From Kent Barnes. Follow him on Twitter @KentBarnes, email him at kent[AT]borderstan.com.
For the fourth time in the last 20 years, the National Hockey League (NHL) is in the midst of a work stoppage. Each year, Alexander Ovechkin, Niklas Backstrom, and the rest of your favorite Capitals take the ice under a contract called a “collective bargaining agreement” between the players and the owners. This agreement covers things like salary structure, revenue sharing and player health and safety standards.
These agreements run for a set period of time and must be renegotiated before they expire in order to avoid a work stoppage. Unfortunately, the latest deal expired on September 15th and the players and owners have yet to agree on a new one. The result? A lockout.
So what does this mean for the District? Most obviously it means hundreds of thousands of disappointed hockey fans. The Capitals are consistently among the NHL’s elite, and have made the playoffs each of the last five seasons.
More problematic is the potential impact on local businesses. The Capitals play one or two games at the Verizon Center almost every week between mid-October and mid-April. As long as the lockout continues that’s 18,000 to 35,000 fewer potential customers spending money in restaurants, bars and other local shops — and that’s thousands of dollars of revenue District business owners can’t get back.
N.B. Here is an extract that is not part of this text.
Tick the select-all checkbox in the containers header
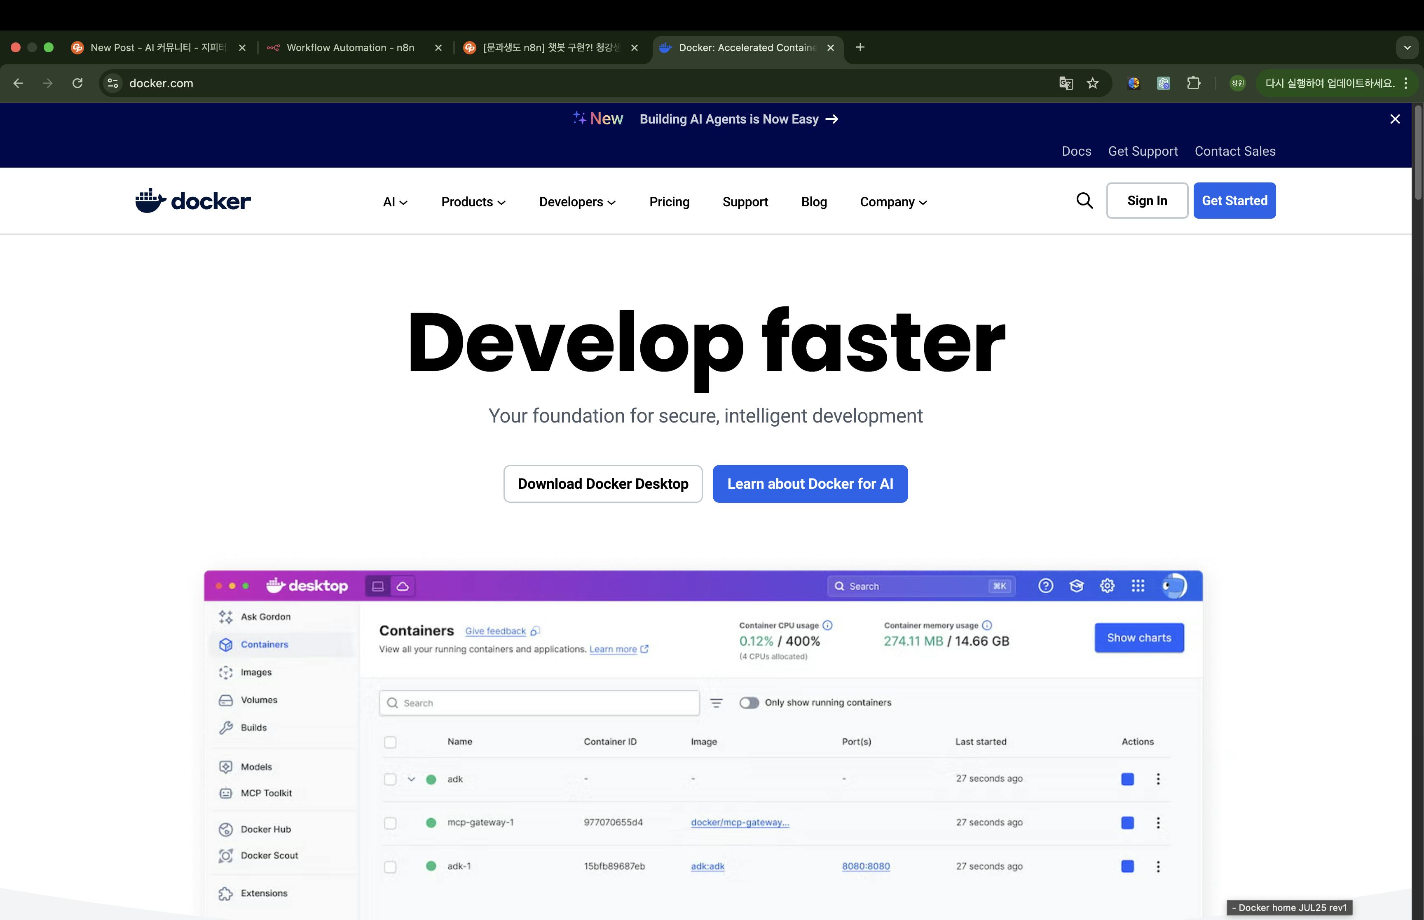Viewport: 1424px width, 920px height. (390, 742)
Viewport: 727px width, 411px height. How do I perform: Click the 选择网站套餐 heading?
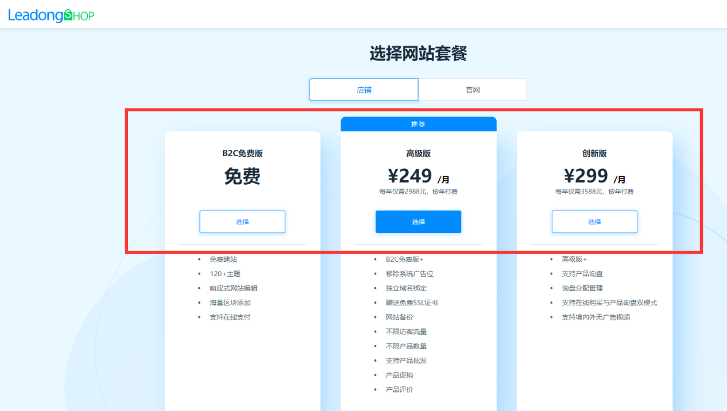click(x=418, y=53)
While the Verizon Center may seem like it’s a far reach from Borderstan, the economic impact is one that affects our neighborhood. Not only is the Verizon Center just south of Shaw, an area that is under constant development, but imagine how many fans venture up to the 14th and U Street areas before and after a game for a bite to eat or a post-game celebration.
Owners and players are tentatively scheduled to meet at the negotiating table this week, but experts are not optimistic that a deal is close. For now local sports fans are to rally around the Wizards, who are off to a league-worst 0-8 start to the season.
If things keep-up as they are, it won’t be such a wonderful time of year for District sports fans or the city’s budget.